The New York Times is now offering almost every of daily news stories and some daily photos to users of Verizon’s mobile phones. Mobile subscribers can also use their handsets to e-mail NYT articles to friends and save NYT photos for use as screen wallpaper on their handset (hey, you Howard Dean fans!). The service costs US$3.75 per month and currently works only with Verizon’s LG and Audiovox handsets (Verizon plans to offer it soon on Samsung and Motorola handsets).
Though advanced by American standards, the technology behind this service isn’t the state-of-the-art elsewhere in the world. Verizon is using Qualcomm’s Binary Runtime Environment for Wireless (BREW) data transmission protocol, which is basically a multimedia version of WAP 2.0-compliant and that supports specifications from the World Wide Web Consortium (W3C) and the Open Mobile Alliance (OMA). There are some 80 million BREW devices (including mobile handsets, PDA’s and automobile telematics) in use worldwide. New York Times Digital already offers many text-only WAP services on the Verizon, Spring, Cingular, and Nextel mobile networks, including news, sports, and book reviews. The NYTimes.com Web site itself is already accessible to users of Mobile Digital Assistants (MDAs) on the T-Mobile and AT&T mobile networks, just as it is to anyone on the Web.

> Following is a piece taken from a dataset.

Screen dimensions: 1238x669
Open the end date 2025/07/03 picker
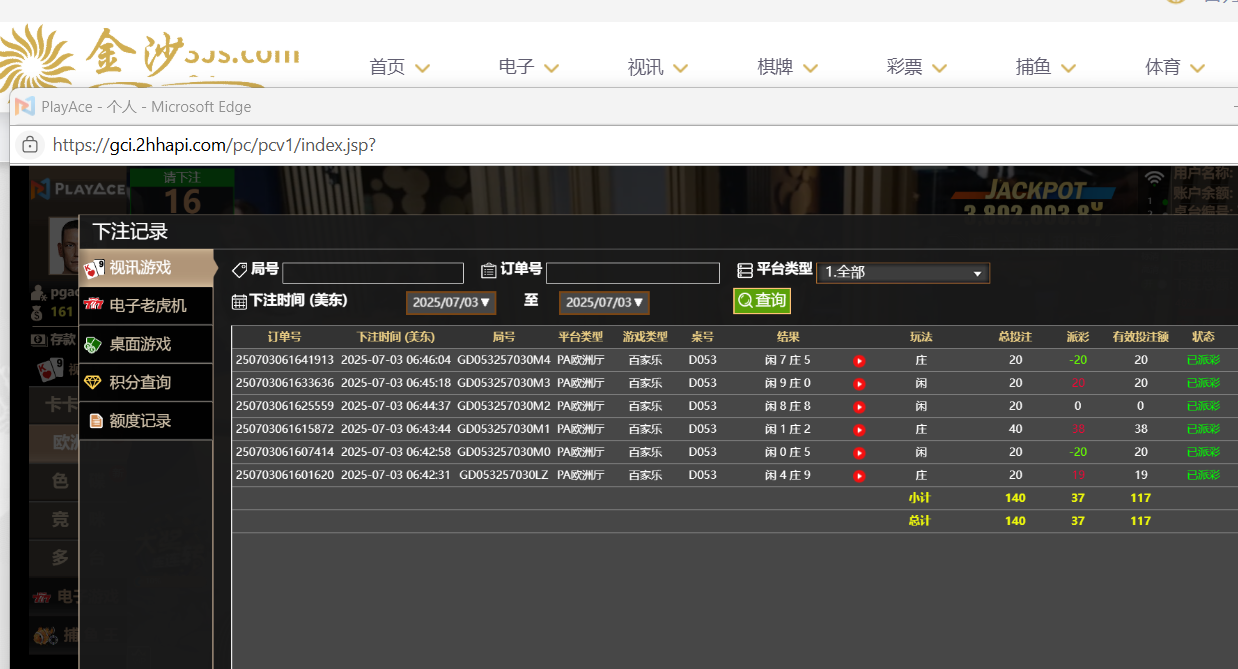click(604, 303)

We think this new service is a good move for NYTD, considering America’s woeful state of mobile phone network incompatabilities. The service isn’t MMS and (like MMS) it requires the user to remember to retreive the content; but it’s nonetheless a step in the right direction automatic delivery of each day’s entire edition wirelessly into consumers’ mobile devices. We’ll see that before this decade is over.